■ **Task goal**: Print exactly the line that contains "You are a computer-use", then every following line through the end of the material; include nothing else and no pictures.

■ **The records**:

= Beginning of Section =

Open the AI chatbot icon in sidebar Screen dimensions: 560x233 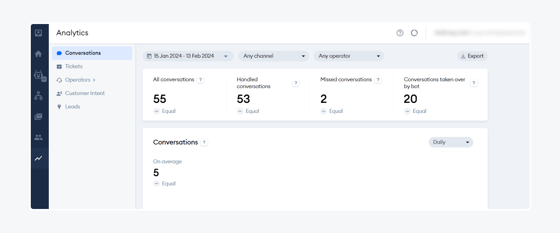point(39,75)
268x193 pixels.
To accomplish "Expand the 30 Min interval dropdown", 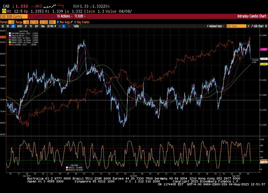I will [x=51, y=26].
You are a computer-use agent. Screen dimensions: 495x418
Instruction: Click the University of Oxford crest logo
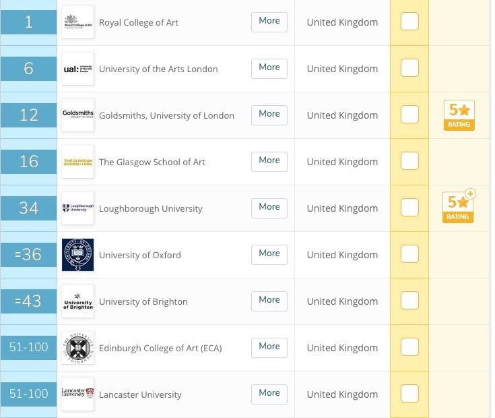77,255
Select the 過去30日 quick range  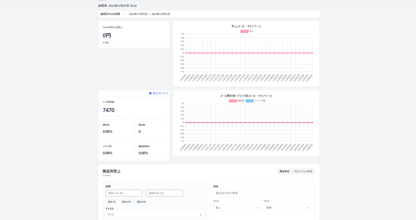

= End of Section =

■ **Task response**:
You are a computer-use agent. Screen dimensions: 495x418
Instruction: Click the University of Oxford crest logo
77,255
Select the 過去30日 quick range  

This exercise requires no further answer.